4. No historical context
The final issue is historical context: did the poll participant vote in 2011? Has their vote changed? Only Ipsos, Leger Marketing and Angus Reid specify that their participants are eligible to vote; all others simply say participants are Canadians 18 and older. Since 39 per cent of Canadians did not vote in 2011, knowing who did vote and for whom would help ground statements of votes lost or gained by parties in real data.
Understanding all of this takes a poll headline from "Major Federal Parties Gripped in Very Tight Three Way Race" to "Between Sept. 8 and 10, 1,200 Canadian telephone owners participated in a nationwide survey and said if an election were held that day, 30.8 per cent would vote Liberal, 30.8 per cent would vote Conservative and 29.9 per cent would vote NDP; we didn't ask about ridings, candidates, their motives or whether they're even registered to vote."

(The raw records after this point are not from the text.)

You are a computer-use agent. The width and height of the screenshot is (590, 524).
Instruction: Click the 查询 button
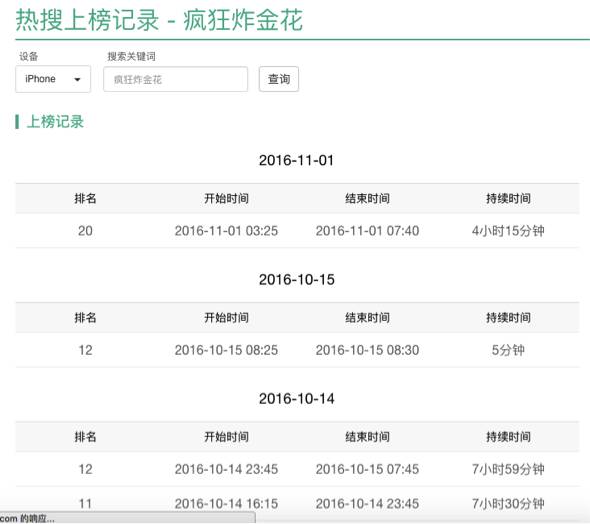pos(279,79)

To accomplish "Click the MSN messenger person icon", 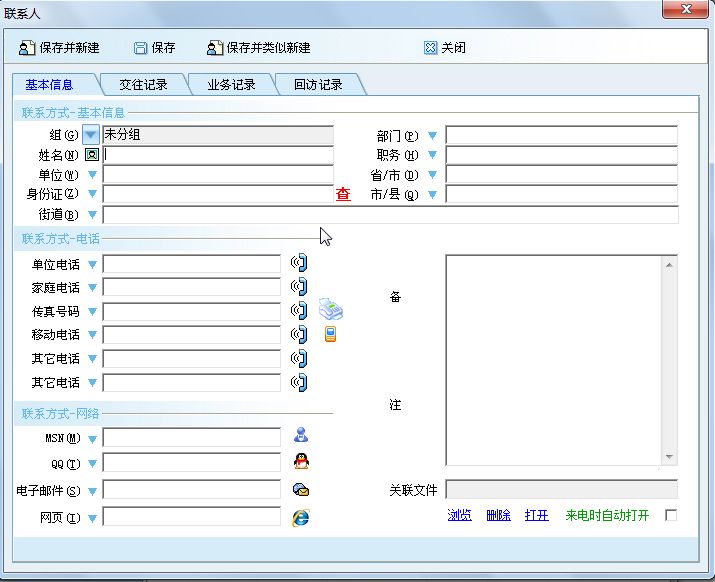I will [300, 435].
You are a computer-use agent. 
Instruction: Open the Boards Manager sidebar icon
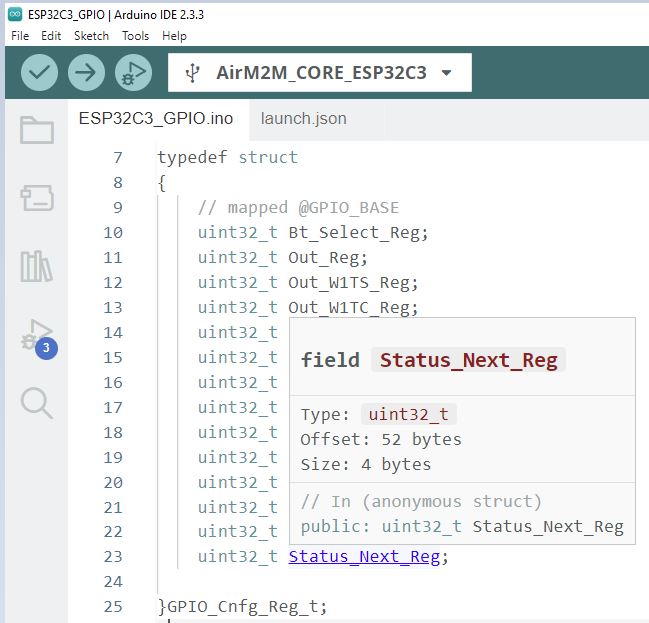(37, 197)
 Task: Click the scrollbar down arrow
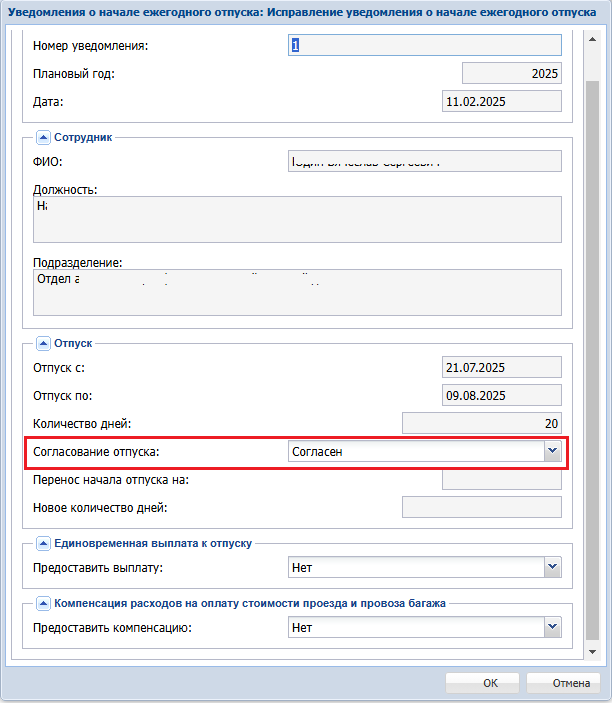[x=593, y=652]
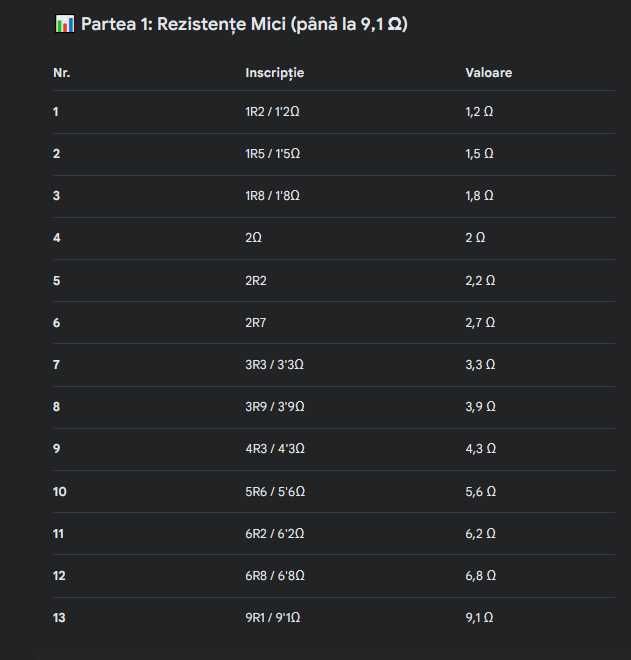Select the '3,9 Ω' value cell
The width and height of the screenshot is (631, 660).
(x=480, y=407)
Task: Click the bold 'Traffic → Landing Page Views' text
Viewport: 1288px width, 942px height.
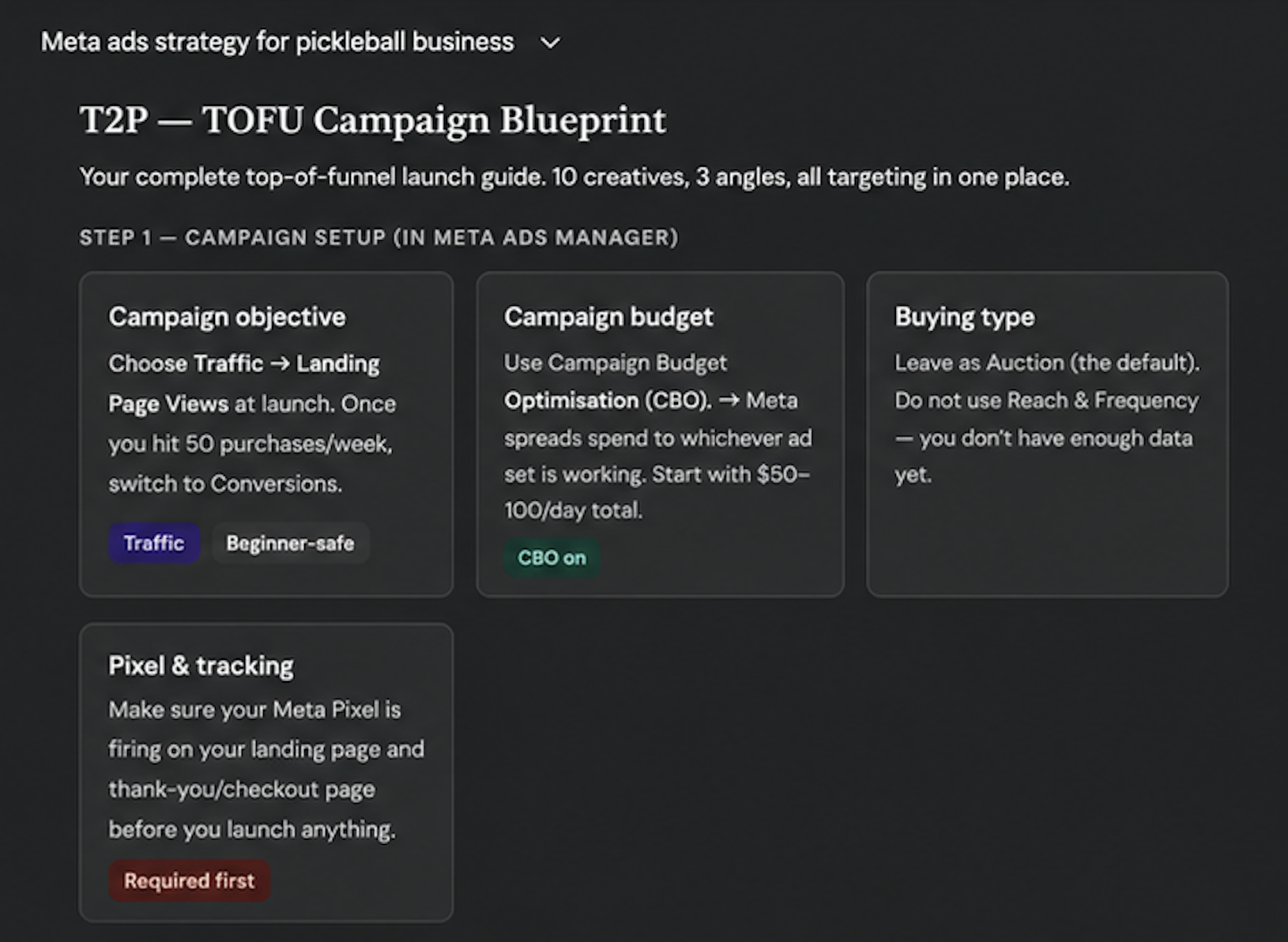Action: pos(244,383)
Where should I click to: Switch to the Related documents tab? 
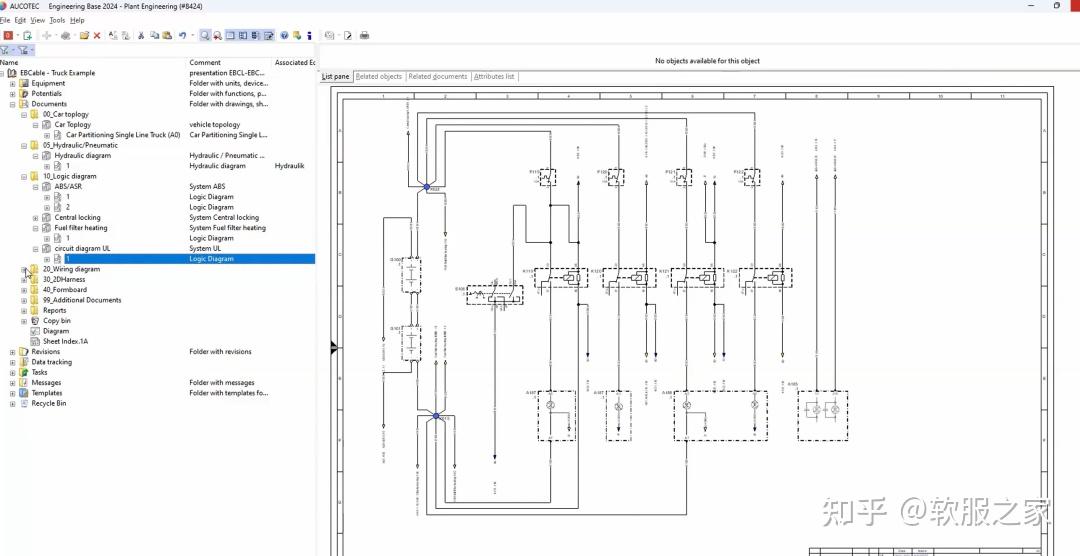pos(437,77)
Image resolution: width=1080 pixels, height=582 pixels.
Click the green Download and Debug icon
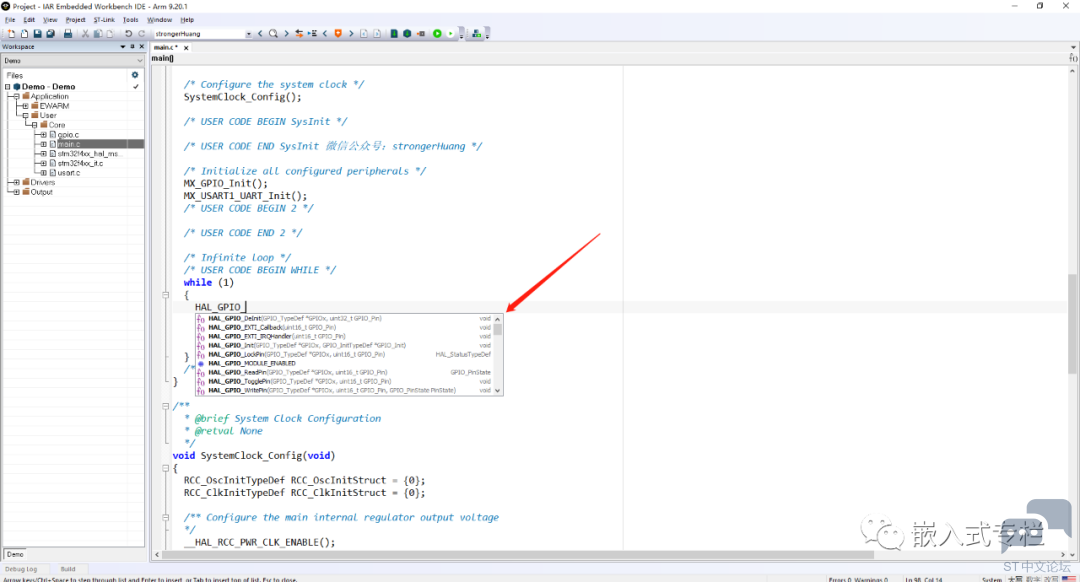(437, 34)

In other words, take results with several grains of salt -- especially if they've asked who voters prefer as prime minister. After all, the election is weeks away. Canadians may still change their minds in the voting booth as we saw in British Columbia in 2013, Ontario in 2014 and in the U.K. general election earlier this year.
Take the political poll pledge!
So, what's to be done? First of all -- and really, this goes without saying -- mark off some time on your schedule to vote on Oct. 19. Next: take the following pledge to help keep unhelpful opinion data off social media for the next 33 days.
Please raise your right hand and repeat after me:
Between now and Oct. 19, I pledge to only share polling data that reflects voter intention at the riding level. I know there's absolutely no reason to pay attention to nationwide polls of 1,000 random people, particularly if the poll asks whom they would vote for as prime minister. I accept that those polls are misleading and unhelpful. Instead, I pledge to help the party I support by ensuring I only promote data that is realistic and local, particularly if I live in a competitive riding. I shall not waver from my pledge, no matter what the CBC Poll Tracker says. Namaste.